Now, instead of numbers, consider some arbitrary total ordering function f, such that f(x,y) <= 0 if and only if x <= y. This allows us to extend the notion of minimum and maximum to arbitrary data types.

Let’s formalize this notion as a Python type alias. We will define an Ordering as a function that has this signature:

from typing import Callable

type Ordering[T] = Callable[[T,T], int]

Now, to make things simple for the simplest cases, let’s define a default ordering function that just delegates to the items own <= implementation. This way we don’t have to reinvent the wheel with numbers, strings, and all other natively comparable items.

def default_order(x, y):
    if x < y:
        return -1
    elif x == y:
        return 0
    else:
        return 1

Let’s write the minimum method using this convention. Since we have no knowledge of the structure of the sequence other than it supports partial ordering, we have to test all possible items, like before. But now, instead of returning as soon as we find the correct item, we simply store the minimum item we’ve seen so far, and return at the end of the for loop. This guarantees we have seen all the items, and thus the minimum among them must be the one we have marked.

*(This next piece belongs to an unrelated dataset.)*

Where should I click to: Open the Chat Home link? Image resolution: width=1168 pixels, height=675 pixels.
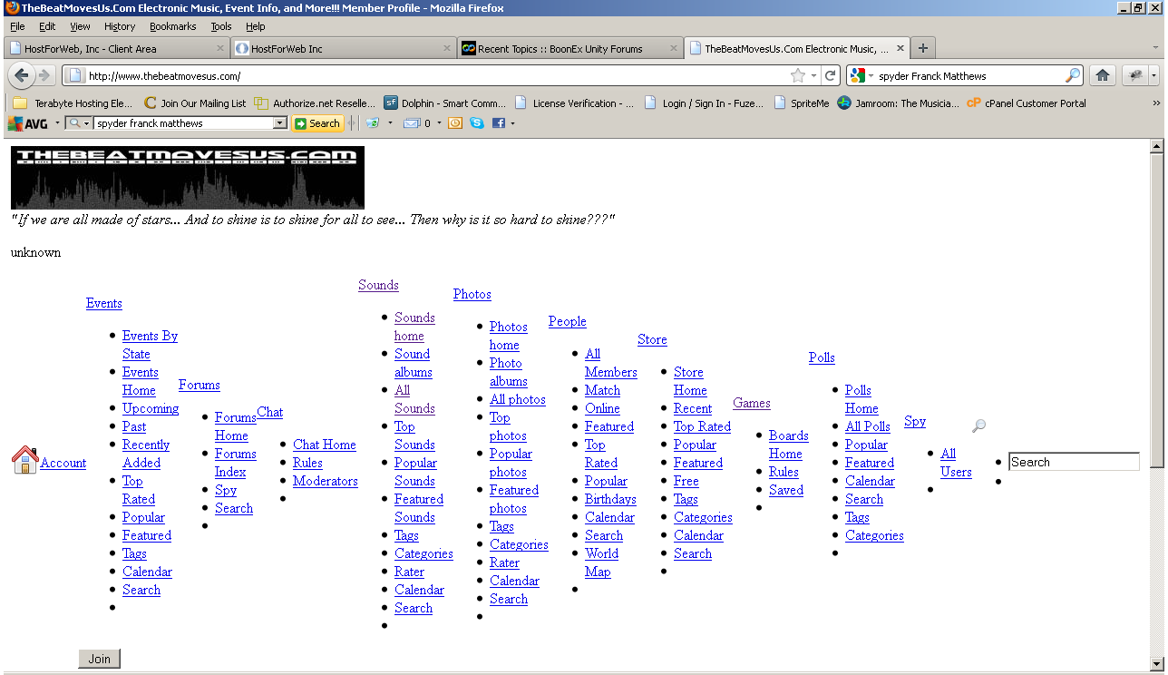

from codex.types import Ordering, default_order

def minimum[T](items: Sequence[T], f: Ordering[T] = default_order) -> T:
    m = items[0]

    for x in items:
        if f(x,m) <= 0:
            m = x

    return m

The minimum method can fail only if the items sequence is empty. In the same manner, we can implement maximum. But instead of coding another method with the same functionality, which is not very DRY, we can leverage the fact that we are passing an ordering function that we can manipulate.

Consider an arbitrary ordering function f such f(x,y) <= 0. This means by definition that x <= y. Now we want to define another function g such that g(y,x) <= 0, that is, it inverts the result of f. We can do this very simply by swaping the inputs in f.

def maximum[T](items: Sequence[T], f: Ordering[T] = default_order) -> T:
    return minimum(items, lambda x,y: f(y,x))

We can easily code a couple of test methods for this new functionality.

from codex.search.linear import minimum, maximum

def test_minmax():
    items = [4,2,6,5,7,1,0]

    assert minimum(items) == 0
    assert maximum(items) == 7

The correctness, cost, and optimality analysis is very similar in these cases as well.

Conclusion

Linear search is a powerful paradigm precisely because it is universal. Whether we are checking for the existence of an item, finding its index, or identifying the minimum or maximum element in a collection, the exhaustive approach provides absolute certainty. No matter the nature of the data, if we test every single element and skim through every possibility, the problem will be solved.

The primary drawback of this certainty is the cost: some search spaces are simply too vast to be traversed one item at a time. To achieve better performance, we must move beyond the assumption of an unstructured sequence. We need to know more about the search space and impose some level of structure.

In the next chapter, we will explore the most straightforward structure we can impose: order. We will see how knowing the relative position of items allows us to implement what is arguably the most efficient and beautiful algorithm ever designed.